Graphene Quantum Dot-Mediated Atom-Layer Semiconductor Electrocatalyst for Hydrogen Evolution
Corresponding Author: Liang Wang
Nano-Micro Letters,
Vol. 15 (2023), Article Number: 217
Abstract
The hydrogen evolution reaction performance of semiconducting 2H-phase molybdenum disulfide (2H-MoS2) presents a significant hurdle in realizing its full potential applications. Here, we utilize theoretical calculations to predict possible functionalized graphene quantum dots (GQDs), which can enhance HER activity of bulk MoS2. Subsequently, we design a functionalized GQD-induced in-situ bottom-up strategy to fabricate near atom-layer 2H-MoS2 nanosheets mediated with GQDs (ALQD) by modulating the concentration of electron withdrawing/donating functional groups. Experimental results reveal that the introduction of a series of functionalized GQDs during the synthesis of ALQD plays a crucial role. Notably, the higher the concentration and strength of electron-withdrawing functional groups on GQDs, the thinner and more active the resulting ALQD are. Remarkably, the synthesized near atom-layer ALQD-SO3 demonstrate significantly improved HER performance. Our GQD-induced strategy provides a simple and efficient approach for expanding the catalytic application of MoS2. Furthermore, it holds substantial potential for developing nanosheets in other transition-metal dichalcogenide materials.

===============

_TASK TO COMPLETE_
Please continue the abstract above on graphene quantum dots and molybdenum disulfide for hydrogen evolution, starting after its final sentence.

_GIVEN MATERIAL_
===============

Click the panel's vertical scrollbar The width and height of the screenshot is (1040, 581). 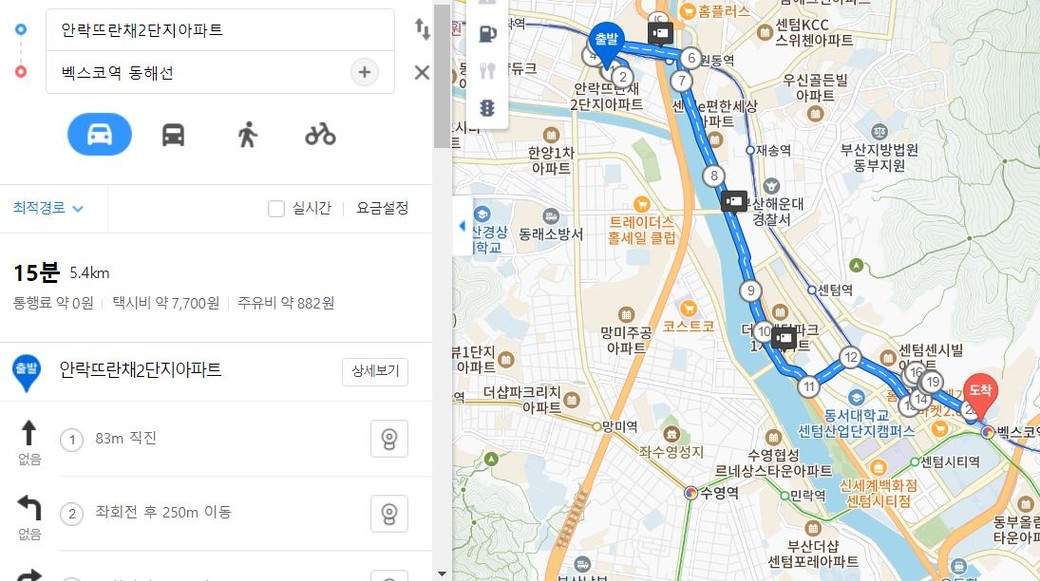coord(442,76)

===============

_RESULT FOR THIS TASK_
Highlights:
1 The functional groups on graphene quantum dots (GQDs) for boosting the formation of MoS2 nanosheets via theoretical calculations were predicted.
2 Near atom-layer-QD@SO3 with about 2 nm were synthesized using a functionalized GQD-induced in-situ bottom-up approach.
3 Mechanistic insight on the role of functionalized GQDs was elaborated, namely, electron-withdrawing group functionalized GQDs facilitate the formation of nanosheet architectures of MoS2 compared to electron-donating group.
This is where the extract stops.